MATERIAL FOR THE TASK: Begin

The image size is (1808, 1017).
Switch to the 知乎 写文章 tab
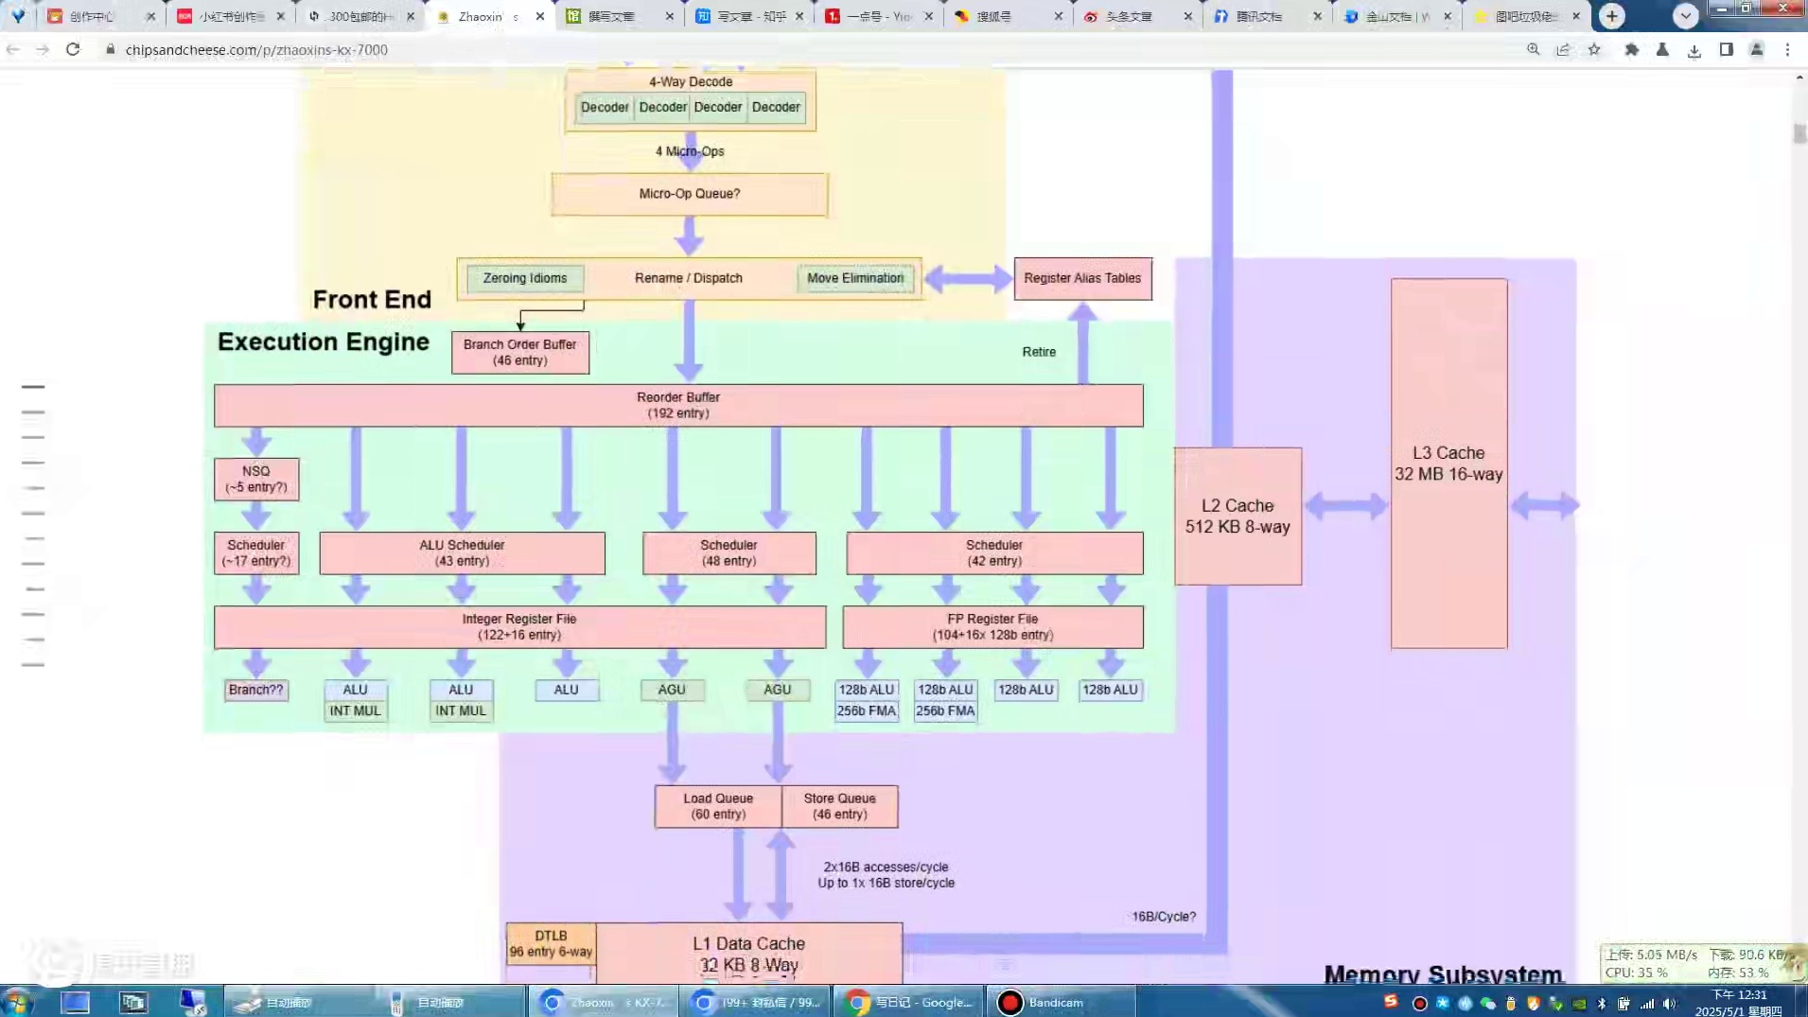[746, 16]
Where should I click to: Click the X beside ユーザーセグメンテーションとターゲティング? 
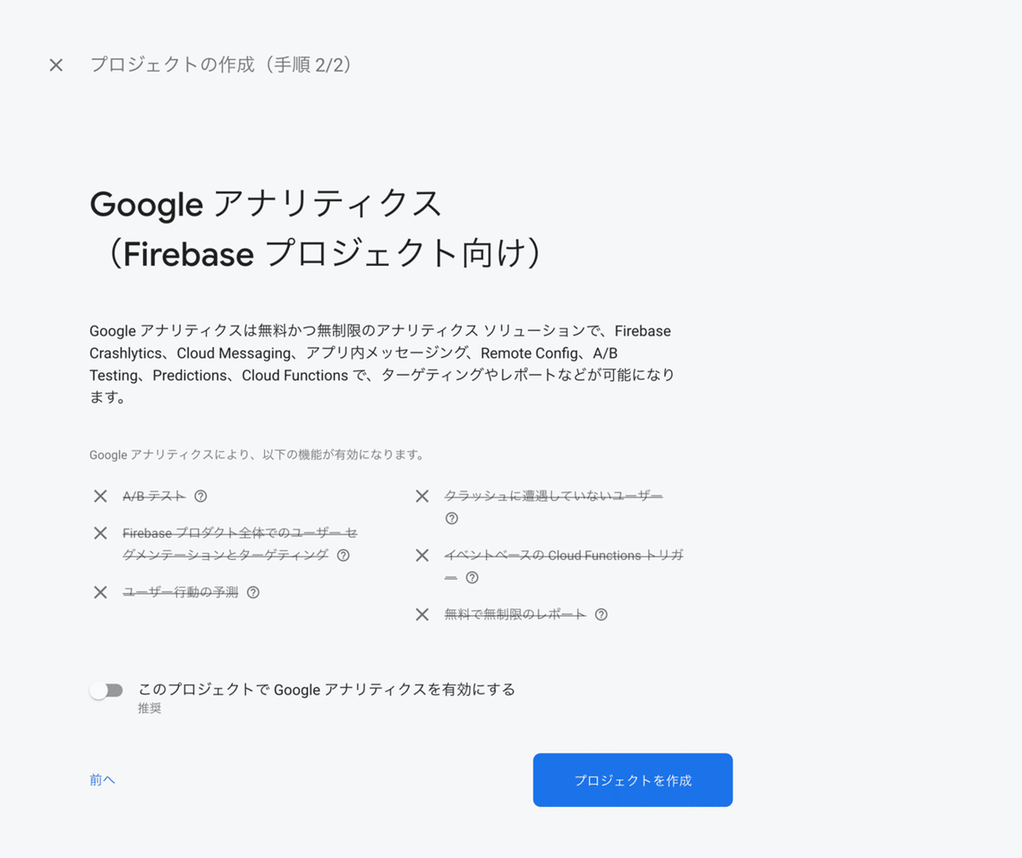100,533
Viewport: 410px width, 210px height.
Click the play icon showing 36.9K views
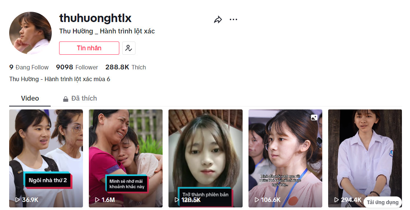(x=18, y=200)
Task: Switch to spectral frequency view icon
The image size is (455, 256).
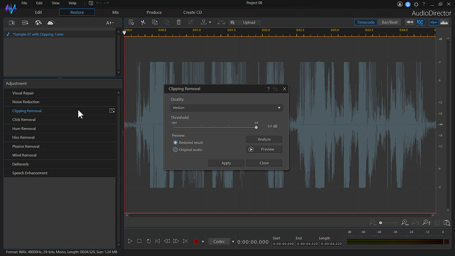Action: click(445, 22)
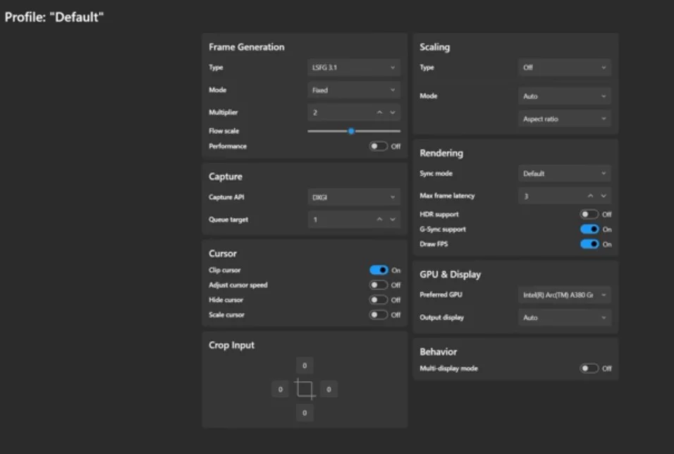The height and width of the screenshot is (454, 674).
Task: Click the top crop input field
Action: click(305, 366)
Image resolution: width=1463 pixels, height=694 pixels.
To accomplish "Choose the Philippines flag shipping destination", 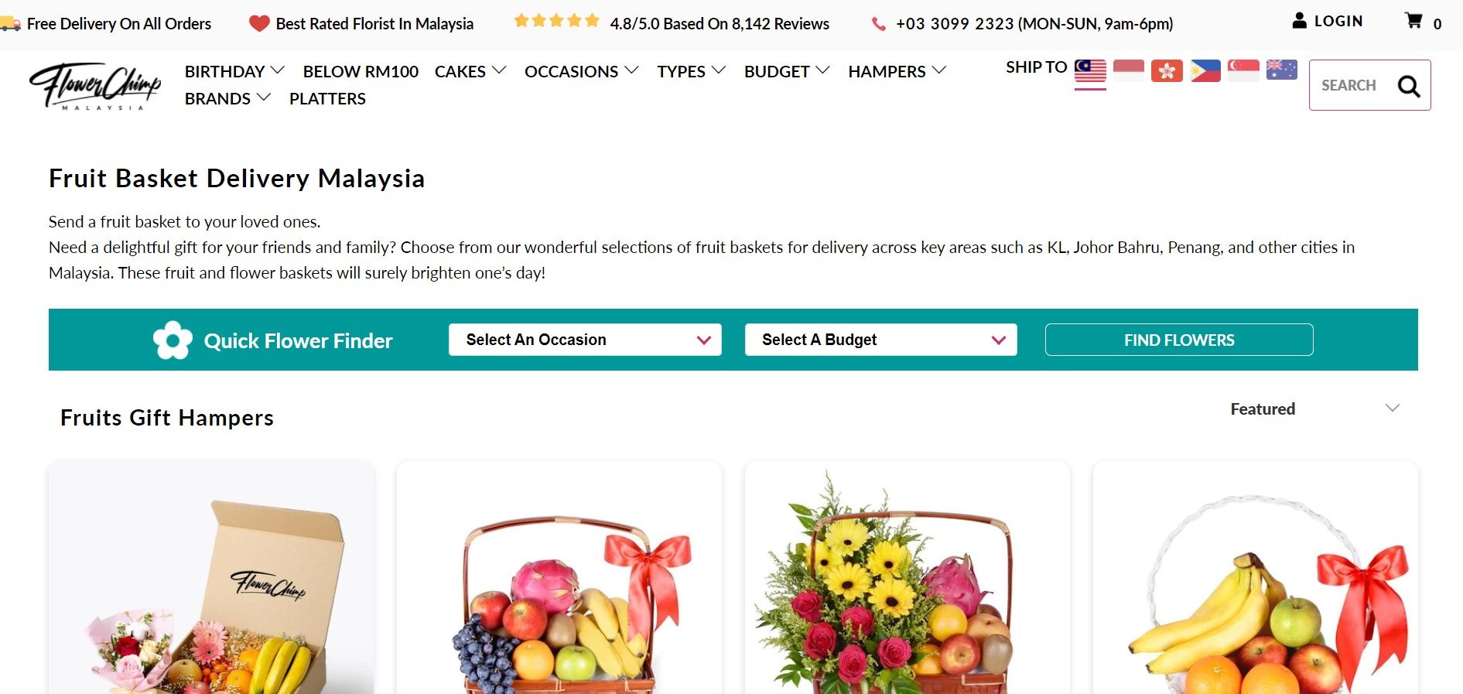I will click(x=1205, y=70).
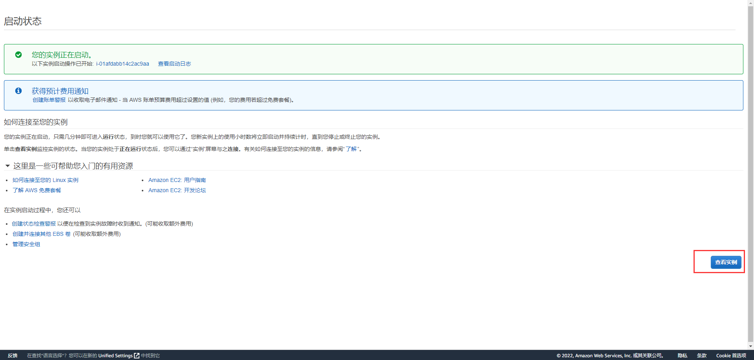Open Amazon EC2: 用户指南 link
This screenshot has height=360, width=754.
pyautogui.click(x=177, y=180)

MATERIAL FOR THE TASK: End

EXERCISE DESCRIPTION>
Take the material above from its first line through the line that has "Task: Switch to spectral frequency view icon" and copy it exactly, without any pictures.

RESULT>
The image size is (1808, 1017).
Switch to the 知乎 写文章 tab
[746, 16]
Where should I click to: Click the X beside ユーザーセグメンテーションとターゲティング? 
100,533
Viewport: 410px width, 210px height.
Click the play icon showing 36.9K views
(x=18, y=200)
Task: Switch to spectral frequency view icon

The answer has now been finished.